* Exercise tasks
a: In the comics news roundup, swap "September" for "October" and write out the text from "Recommended Reading: Critic" to "as space pirates.".
b: According to the comics news roundup, what award did Chelsea Saunders win?
c: Summarize the comics news roundup in two sentences.

Comics Lowdown: Chelsea Saunders wins Locher Award

Plus Riverdale 10 years later, UK war comics reprinted, and a Scott Adams controversy… again.

Awards: Chelsea Saunders, whose work is often published at The Nib, is the winner of the 2019 Locher Award for emerging editorial cartoonists. Hit that link for some good reading, because the runners-up have a lot of talent as well.

Annals of Bad Taste: Dilbert creator Scott Adams has some rather, er, interesting projects going on outside of comics, and his enthusiastic promotion of one of them got him some bad press this week. His app WhenHub offers witnesses to major news events a way to get paid for interviews. It’s sort of Uber for journalists, except that ethical journalists do not pay for interviews. What got folks in a lather, though, was not the existence of this app so much as the way Adams promoted it: By reaching out to witnesses to the Gilroy Garlic Festival shooting on Twitter. The Daily Cartoonist rounds up the local news reporting and the nationwide reactions, which Adams says are political:

“All of the pushback I’m getting is fueled by an intense hatred of Trump, or therefore for anyone who has ever said anything good about Trump. It also is about gun control, and it’s about people feeling helpless to be able to do something about it.”

Recommended Reading: Critic Paul Gravett picks his top 20 September releases, and it looks like it’s going to be a helluva month, with new graphic novels from Chris Ware, Eleanor Davis, Taiyo Matsumoto, and more!

Sistas in Space: Rosarium Publishing publisher Bill Campbell talks about his first foray into writing comics: Baaad Muthaz, a space opera about a James Brown cover band who double as space pirates.

Ten Years After: I talked to Michael Uslan and Dan Parent about their upcoming comic series Archie: The Married Life 10th Anniversary, in which the Riverdale gang hits their 30s, and about how it relates to all the other Archie series.

Hometown Hero: The Trib profiles Joe Wos, who in is launching a new comic series for children, The Inventsons, in collaboration with the people who run the real-life “immersive work environment. Inventionland. The comic is designed to encourage young people to explore inventing. One of the founders of the Pittsburgh Toonseum, Wos is a veteran cartoonist, but creating a serial comic was a new experience for him; previously he had worked in other formats, including comic strips, animation, and something he invented called MazeToons, basically a puzzle/comic combo.

Hometown Hero II: My own hometown paper, the South Bend Tribune, profiles math-teacher-turned-comics-creator Jim McClain, who has turned mathematical concepts into a sort of Justice League of Algebra, a.k.a. The Solution Squad.

War Stories: Good news for fans of UK war comics and of Corto Maltese creator Hugo Pratt: The British publisher Rebellion is bringing back all of Pratt’s UK comics in collected editions, and they are starting with Battle Stations: War Picture Library.

Retailing: The San Francisco Chronicle surveys the Bay Area comics retail scene, in an article that looks interesting but may be behind a paywall if (like me) you visit the site a lot.

* Information shown

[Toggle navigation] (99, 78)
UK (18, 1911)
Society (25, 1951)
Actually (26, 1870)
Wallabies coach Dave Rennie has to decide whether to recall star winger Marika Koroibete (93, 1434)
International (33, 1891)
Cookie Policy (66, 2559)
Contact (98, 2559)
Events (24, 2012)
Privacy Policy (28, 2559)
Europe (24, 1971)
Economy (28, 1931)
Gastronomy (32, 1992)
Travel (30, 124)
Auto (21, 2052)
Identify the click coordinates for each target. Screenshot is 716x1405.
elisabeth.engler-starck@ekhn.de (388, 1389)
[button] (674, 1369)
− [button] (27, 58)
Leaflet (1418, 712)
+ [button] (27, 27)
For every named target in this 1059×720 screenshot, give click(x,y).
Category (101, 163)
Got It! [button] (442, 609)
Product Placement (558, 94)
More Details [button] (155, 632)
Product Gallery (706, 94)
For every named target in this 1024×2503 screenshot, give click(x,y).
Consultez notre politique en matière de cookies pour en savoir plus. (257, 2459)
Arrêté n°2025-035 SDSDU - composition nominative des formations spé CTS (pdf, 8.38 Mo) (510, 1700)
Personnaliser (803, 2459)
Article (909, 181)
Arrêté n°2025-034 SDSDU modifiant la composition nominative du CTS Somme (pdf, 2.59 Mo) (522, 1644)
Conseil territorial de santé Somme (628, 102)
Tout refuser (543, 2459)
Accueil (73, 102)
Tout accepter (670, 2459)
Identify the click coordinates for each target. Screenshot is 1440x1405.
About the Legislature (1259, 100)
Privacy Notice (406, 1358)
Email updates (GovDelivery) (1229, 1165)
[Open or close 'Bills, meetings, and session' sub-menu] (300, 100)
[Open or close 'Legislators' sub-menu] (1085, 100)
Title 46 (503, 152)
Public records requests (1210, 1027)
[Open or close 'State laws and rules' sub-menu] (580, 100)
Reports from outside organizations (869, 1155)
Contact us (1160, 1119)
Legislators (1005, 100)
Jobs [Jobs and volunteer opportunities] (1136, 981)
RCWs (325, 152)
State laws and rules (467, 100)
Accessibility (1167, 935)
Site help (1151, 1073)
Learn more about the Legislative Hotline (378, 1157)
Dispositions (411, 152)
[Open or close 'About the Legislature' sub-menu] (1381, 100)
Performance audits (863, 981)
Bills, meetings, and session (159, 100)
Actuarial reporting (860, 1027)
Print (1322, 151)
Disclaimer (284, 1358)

* Solutions for each task
a:
Recommended Reading: Critic Paul Gravett picks his top 20 October releases, and it looks like it’s going to be a helluva month, with new graphic novels from Chris Ware, Eleanor Davis, Taiyo Matsumoto, and more!

Sistas in Space: Rosarium Publishing publisher Bill Campbell talks about his first foray into writing comics: Baaad Muthaz, a space opera about a James Brown cover band who double as space pirates.

b: She won the 2019 Locher Award for emerging editorial cartoonists.

c: Chelsea Saunders won the 2019 Locher Award, and Scott Adams drew bad press for promoting his WhenHub app to witnesses of the Gilroy Garlic Festival shooting on Twitter. The roundup also covers new comics projects, including Baaad Muthaz, Archie: The Married Life 10th Anniversary, The Inventsons, and The Solution Squad, along with Rebellion's plan to collect Hugo Pratt's UK comics.